== Problem to solve ==
Wherever "back" occurs in the entries, copy the line that holds it.

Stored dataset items
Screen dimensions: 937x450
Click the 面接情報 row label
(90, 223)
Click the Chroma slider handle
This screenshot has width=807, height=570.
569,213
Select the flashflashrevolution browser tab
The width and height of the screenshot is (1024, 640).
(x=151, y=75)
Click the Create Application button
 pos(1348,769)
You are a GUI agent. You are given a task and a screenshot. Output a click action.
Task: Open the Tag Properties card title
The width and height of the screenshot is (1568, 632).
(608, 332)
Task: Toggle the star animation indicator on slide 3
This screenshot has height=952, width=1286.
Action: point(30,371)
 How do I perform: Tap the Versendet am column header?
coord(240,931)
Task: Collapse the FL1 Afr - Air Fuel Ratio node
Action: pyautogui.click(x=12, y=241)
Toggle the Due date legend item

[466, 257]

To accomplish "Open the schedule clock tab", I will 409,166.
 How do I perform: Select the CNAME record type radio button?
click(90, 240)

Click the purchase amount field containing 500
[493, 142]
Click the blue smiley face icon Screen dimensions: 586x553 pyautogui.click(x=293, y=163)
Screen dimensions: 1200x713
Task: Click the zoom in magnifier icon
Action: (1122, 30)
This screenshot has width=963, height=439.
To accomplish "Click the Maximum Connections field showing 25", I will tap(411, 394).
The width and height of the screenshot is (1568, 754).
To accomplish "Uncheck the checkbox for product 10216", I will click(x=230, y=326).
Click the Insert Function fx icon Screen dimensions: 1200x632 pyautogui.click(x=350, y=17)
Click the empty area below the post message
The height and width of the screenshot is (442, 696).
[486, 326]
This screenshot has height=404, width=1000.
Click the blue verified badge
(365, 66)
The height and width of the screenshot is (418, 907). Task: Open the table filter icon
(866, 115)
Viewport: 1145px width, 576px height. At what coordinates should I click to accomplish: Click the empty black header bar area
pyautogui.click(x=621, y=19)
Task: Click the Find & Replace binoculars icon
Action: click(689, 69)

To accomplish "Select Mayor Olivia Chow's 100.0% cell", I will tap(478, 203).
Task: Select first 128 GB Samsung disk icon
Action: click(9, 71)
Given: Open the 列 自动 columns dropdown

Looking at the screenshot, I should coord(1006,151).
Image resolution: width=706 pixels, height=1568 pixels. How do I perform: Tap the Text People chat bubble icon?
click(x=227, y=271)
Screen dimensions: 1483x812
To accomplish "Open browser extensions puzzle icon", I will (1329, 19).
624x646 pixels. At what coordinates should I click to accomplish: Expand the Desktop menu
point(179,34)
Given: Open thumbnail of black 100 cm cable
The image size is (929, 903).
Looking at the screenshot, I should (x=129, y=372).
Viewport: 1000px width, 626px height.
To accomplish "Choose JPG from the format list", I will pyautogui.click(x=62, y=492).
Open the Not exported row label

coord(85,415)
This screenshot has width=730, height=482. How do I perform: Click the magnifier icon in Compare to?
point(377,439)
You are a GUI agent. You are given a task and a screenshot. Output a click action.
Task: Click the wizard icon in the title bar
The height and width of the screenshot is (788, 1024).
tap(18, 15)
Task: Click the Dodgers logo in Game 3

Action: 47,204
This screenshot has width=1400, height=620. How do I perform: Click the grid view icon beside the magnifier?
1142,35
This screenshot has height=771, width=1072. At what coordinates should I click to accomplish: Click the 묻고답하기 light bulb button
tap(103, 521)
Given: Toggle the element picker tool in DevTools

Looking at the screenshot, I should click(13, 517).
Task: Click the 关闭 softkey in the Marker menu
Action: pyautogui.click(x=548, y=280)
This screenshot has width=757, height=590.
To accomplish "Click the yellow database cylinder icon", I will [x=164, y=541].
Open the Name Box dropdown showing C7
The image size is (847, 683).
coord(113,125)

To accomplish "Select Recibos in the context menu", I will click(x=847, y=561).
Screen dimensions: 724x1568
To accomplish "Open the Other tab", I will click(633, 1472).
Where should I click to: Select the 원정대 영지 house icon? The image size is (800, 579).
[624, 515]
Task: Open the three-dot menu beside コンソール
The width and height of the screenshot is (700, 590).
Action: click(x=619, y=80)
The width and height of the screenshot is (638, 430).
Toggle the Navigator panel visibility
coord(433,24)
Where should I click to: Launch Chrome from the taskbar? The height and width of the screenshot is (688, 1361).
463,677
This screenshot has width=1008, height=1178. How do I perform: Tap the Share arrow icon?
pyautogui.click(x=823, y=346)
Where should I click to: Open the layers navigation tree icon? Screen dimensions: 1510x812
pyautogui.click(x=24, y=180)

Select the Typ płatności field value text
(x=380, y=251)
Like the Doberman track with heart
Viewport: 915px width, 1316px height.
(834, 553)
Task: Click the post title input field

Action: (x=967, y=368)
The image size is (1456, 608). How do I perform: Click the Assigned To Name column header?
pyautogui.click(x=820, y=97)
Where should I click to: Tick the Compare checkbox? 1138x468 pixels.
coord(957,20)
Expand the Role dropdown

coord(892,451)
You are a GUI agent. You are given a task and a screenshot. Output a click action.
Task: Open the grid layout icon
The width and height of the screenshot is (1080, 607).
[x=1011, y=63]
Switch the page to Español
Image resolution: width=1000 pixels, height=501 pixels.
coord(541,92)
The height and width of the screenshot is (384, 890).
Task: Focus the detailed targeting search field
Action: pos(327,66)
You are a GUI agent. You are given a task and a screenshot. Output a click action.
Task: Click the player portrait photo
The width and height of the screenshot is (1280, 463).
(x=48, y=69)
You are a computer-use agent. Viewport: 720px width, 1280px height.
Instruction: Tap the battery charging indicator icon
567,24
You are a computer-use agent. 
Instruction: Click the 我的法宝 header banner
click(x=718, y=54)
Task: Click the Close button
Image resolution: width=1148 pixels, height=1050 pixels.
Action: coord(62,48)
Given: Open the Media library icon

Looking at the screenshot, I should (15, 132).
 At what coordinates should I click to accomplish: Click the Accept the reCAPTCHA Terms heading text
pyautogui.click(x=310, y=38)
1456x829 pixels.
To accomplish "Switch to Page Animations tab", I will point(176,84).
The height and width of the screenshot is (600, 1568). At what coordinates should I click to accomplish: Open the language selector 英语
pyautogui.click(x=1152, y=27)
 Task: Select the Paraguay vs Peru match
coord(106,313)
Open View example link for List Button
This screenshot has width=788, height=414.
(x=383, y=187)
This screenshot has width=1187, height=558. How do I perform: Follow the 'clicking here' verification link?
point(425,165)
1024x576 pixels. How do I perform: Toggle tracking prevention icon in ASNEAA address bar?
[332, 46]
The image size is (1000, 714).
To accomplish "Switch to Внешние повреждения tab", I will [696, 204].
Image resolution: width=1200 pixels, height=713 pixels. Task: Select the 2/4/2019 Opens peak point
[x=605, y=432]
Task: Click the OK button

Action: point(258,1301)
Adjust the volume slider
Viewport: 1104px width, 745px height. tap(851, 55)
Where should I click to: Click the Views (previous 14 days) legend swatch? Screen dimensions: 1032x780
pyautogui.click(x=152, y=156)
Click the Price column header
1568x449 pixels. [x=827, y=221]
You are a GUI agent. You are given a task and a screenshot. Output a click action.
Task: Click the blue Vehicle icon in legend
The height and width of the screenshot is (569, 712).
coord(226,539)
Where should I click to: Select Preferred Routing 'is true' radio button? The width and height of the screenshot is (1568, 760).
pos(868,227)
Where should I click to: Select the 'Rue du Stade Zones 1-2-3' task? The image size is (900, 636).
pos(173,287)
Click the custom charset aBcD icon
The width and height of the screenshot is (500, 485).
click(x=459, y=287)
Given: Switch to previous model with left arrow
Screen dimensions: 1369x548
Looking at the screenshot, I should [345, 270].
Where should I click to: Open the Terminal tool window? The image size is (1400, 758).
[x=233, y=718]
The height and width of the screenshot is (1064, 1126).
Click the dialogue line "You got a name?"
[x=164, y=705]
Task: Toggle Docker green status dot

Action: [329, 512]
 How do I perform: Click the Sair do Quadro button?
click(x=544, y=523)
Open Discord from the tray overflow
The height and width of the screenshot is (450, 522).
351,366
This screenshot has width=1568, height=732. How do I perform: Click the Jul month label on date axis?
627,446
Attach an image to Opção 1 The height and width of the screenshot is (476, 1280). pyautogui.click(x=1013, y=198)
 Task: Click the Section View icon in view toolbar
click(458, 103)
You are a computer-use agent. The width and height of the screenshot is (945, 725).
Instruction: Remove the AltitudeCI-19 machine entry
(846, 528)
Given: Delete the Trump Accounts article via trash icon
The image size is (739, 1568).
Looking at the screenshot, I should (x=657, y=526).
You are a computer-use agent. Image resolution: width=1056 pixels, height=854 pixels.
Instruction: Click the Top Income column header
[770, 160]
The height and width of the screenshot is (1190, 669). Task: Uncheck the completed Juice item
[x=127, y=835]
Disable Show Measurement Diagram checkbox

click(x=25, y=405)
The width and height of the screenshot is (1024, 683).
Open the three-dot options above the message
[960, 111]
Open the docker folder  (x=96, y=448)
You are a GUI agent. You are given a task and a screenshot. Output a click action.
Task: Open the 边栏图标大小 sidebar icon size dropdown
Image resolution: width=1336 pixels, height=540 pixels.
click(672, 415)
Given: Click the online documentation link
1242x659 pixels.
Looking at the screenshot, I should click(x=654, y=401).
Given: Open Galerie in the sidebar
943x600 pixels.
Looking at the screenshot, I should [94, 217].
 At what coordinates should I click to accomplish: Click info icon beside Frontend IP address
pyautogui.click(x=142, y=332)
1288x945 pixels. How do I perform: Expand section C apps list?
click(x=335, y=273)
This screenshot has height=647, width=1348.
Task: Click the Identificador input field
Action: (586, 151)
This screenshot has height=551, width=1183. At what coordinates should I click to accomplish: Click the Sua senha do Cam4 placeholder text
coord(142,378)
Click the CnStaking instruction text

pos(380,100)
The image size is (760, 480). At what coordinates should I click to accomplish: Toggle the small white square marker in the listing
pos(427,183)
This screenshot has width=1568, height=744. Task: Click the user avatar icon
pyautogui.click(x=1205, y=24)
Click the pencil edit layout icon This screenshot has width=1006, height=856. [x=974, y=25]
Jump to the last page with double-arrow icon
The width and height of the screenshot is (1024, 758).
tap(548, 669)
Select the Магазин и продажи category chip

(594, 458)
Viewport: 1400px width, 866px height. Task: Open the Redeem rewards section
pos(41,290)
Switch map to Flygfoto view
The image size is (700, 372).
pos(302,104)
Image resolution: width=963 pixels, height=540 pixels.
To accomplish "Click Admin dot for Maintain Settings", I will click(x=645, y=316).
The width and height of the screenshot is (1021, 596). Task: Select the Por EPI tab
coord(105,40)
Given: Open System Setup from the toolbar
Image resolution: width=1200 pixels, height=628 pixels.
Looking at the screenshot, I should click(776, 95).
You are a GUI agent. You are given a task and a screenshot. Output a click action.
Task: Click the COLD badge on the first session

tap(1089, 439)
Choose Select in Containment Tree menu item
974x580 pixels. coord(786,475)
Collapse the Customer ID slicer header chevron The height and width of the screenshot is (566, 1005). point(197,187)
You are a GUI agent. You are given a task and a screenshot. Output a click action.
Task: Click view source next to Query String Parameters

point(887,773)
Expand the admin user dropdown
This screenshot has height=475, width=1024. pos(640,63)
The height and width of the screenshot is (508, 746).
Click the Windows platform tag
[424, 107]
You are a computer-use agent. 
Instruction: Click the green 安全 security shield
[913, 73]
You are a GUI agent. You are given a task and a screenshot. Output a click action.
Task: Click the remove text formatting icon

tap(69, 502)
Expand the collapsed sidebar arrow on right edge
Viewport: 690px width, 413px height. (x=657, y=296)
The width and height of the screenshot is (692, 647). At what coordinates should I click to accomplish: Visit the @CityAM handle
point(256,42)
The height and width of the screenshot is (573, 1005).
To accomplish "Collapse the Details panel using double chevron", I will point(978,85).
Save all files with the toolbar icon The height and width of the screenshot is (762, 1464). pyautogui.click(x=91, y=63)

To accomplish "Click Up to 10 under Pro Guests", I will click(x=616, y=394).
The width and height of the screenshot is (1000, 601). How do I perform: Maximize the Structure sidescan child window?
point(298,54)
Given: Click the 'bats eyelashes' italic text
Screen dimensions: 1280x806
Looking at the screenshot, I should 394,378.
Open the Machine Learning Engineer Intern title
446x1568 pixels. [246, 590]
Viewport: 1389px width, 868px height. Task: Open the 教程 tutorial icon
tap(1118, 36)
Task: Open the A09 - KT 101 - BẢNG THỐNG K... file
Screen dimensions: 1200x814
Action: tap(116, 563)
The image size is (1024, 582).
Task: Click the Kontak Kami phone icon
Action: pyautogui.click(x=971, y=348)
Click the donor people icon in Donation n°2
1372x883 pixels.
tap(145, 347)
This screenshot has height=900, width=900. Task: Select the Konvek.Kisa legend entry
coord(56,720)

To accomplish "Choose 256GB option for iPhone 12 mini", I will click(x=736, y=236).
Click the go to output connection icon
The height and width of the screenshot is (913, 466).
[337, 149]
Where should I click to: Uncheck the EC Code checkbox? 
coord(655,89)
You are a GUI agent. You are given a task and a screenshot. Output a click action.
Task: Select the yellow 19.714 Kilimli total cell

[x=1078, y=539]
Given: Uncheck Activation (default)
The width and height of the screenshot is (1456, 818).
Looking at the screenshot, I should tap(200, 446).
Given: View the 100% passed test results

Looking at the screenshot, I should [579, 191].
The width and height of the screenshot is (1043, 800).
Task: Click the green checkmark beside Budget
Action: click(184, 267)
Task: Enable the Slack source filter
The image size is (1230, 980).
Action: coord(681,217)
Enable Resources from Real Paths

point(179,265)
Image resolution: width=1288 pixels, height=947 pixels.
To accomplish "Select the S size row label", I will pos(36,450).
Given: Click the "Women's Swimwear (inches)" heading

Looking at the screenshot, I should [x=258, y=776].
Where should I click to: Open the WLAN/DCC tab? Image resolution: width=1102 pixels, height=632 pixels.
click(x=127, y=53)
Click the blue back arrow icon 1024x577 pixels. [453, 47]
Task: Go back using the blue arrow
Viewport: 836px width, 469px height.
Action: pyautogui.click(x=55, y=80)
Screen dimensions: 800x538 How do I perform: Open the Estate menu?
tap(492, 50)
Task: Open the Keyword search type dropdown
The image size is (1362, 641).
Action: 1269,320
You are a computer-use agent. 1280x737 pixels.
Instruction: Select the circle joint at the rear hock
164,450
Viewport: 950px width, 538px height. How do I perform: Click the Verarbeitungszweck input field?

== Expected answer ==
Click the blue back arrow icon 1024x577 pixels. [453, 47]
Task: Go back using the blue arrow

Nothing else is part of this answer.